- [GIVEN TEXT]:
Even before COVID threw us all off our game, the GoldLeaf team learned a painful lesson in how to pivot hard. Back in February, as they were busy getting the long-abandoned 2,200-square-foot space ready to function as a restaurant (during those halcyon, pre-coronavirus days when they thought they’d be open by early April), Bockman fell from a ladder and shattered her wrist, requiring two surgeries and ongoing physical therapy. What bad luck, they thought, innocently.
But then, world events transformed their restaurant—originally conceived as a local spot for affordable grab-and-go baked goods during the day and more relaxed shared-plate appetizers and desserts come evening—into something slightly less intimate. Bockman had planned to serve simple, fresh dishes like shrimp on a bed of couscous and maybe a meatball of the week.
Instead, she fills her chalkboard menu that hangs over the register with scaled-down delights like a masala-hummus sandwich on housemade focaccia, a breakfast burrito stuffed with black beans and sweet potatoes, a wasabi grilled cheese that will kick-start your sinuses, and a tidy muffaletta-style sandwich stacked high with cold cuts and a thick layer of olive salad. There is a buttery ham-and-Gruyère croissant that always sells out early, Everything Cookies that look deceivingly frumpy but are loaded with a magical jumble of coconut, butterscotch chips, craisins, and sea salt, and a solid selection of both wine and kombucha by the can.

- [ACTION ITEM]: Could you pick up the GoldLeaf restaurant piece and keep writing from its last sentence onward?

- [SUPPLIED MATERIAL]:
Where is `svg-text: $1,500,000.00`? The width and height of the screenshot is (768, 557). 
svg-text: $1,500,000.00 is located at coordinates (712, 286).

- [ANSWER FOR THE TASK]:
Originally from Texas, Bockman lived in Seattle for 17 years, where she owned a catering company before she and her husband moved to New York City together. There, she worked as a sous chef in “a little Italian restaurant that is no longer” while dreaming of opening her own place some day. Eventually (reluctantly), they settled in Indianapolis, closer to John-Christian’s parents. “I didn’t like it here for the first year—at all,” Bockman says. That was six years ago, before she fell in love with her neighborhood, a tenacious pocket of SoBro, and found the perfect little boarded-up corner spot close to home, where she would open her restaurant 20 years in the making.
With walls painted a dramatic peacock blue, rustic dark-wood accents, and a brilliant “Stay Gold Indy” mural scrawled in metallic script beyond the bar, the place feels especially welcoming, which is an impressive feat considering a portion of the room is taped off for crowd control. Lately, Bockman and sous chef Robyn Lukens have been experimenting with their pastries. They’re making savory ones like open-face jalapeño poppers and big, flaky blossoms of Smoking Goose City Ham, cheddar, and Dijon, as well as sugar-dusted sweet ones imbued with flavor mash-ups ranging from cocoa-fig to cocoa-banana to raspberry-chocolate.
Drive by GoldLeaf on a sunny day and you will see couples and families happily brunching at the handful of sidewalk tables, dogs at their feet and bicycles stacked nearby. A year ago, this same block of storefronts sat unused, a blip along a highly traveled corridor of small SoBro homes and businesses like Black Circle Brewing Co., which plans to open a satellite next to GoldLeaf. Location has a lot to do with success in the finicky world of restaurants. All of those trendy eateries along Mass Ave and the Fletcher Place–to–Fountain Square spoke of Virginia Avenue can attest to the built-in benefits of critical mass.
And good for them. When someone ventures this far off an established, thriving restaurant row (see also King Dough setting up shop in untested Holy Cross and Baby’s move into a former Talbott Street drag bar), it’s because they have a lot of faith in a neighborhood. More than just running a restaurant, they are building a community from the ground up, weaving together all of the little pieces they love—the gritty ones and the golden ones, too.